House resolution to remove hemp from definition of marijuana passes Senate committee

02/27/2018 04:47 PM

FRANKFORT – A House concurrent resolution to urge Congress to amend the federal Controlled Substance Act to remove hemp from the definition of marijuana was unanimously passed by the Senate Standing Committee on Agriculture on Tuesday.

HCR 35, sponsored by Rep. DJ Johnson is designed to open the door to expand the hemp industry in the Commonwealth of Kentucky.

Commissioner of Agriculture Ryan Quarles says that he welcomes the resolution because of the potential economic effect the crop could have on Kentucky.

“This is important for Kentucky because Kentucky has laid the groundwork for the national framework to reintroduce an old crop that has big potential for our future,” Quarles said. “It’s important that Congress act now because we have a lot of folks who want to invest in Kentucky because we’ve done a great job in attracting and building jobs, attracting investment, but if you commercialize the crop, it’ll only create more investment.”

Quarles said that an expansion of the production of hemp will have nothing but a positive effect on Kentucky farmers.
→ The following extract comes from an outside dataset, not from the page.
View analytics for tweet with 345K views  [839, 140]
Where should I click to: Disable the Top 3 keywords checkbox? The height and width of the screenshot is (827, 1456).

“We hope that industrial hemp, like other alternative crops, kenaf, hops, and also connecting our corn growers with the growing of our distilling industry in Kentucky, provides more arrows in the quiver for Kentucky farmers, and when it comes to industrial hemp, this is one of those crops which we hope has a big future, and a lot of potential.”

Generally, people who oppose the production of hemp do so because of its relationship to marijuana.

Quarles believes that hemp advocates have done a great job recently at educating the public to calm those fears.

“When you are looking at industrial hemp with marijuana, there are some folks that have some legitimate concerns, but at the same time, we have developed a framework to help grow this crop,” Quarles said. “We work closely with law enforcement to help distinguish the two, and I think that’s something that, over the past four years, we’ve put a lot of time and effort in at the department of Agriculture and it’s paying off right now.”

Sen. Damon Thayer, R-Georgetown, while supporting the legislation, expressed his concern about the General Assembly, as a body, telling Congress what to do.

“We very rarely urge Congress to do anything from this body, and it’s because we don’t frankly like it when they tell us what to do,” Thayer said. “So, we’re a little uneasy about doing this because we don’t frankly want to tell Congress what to do.”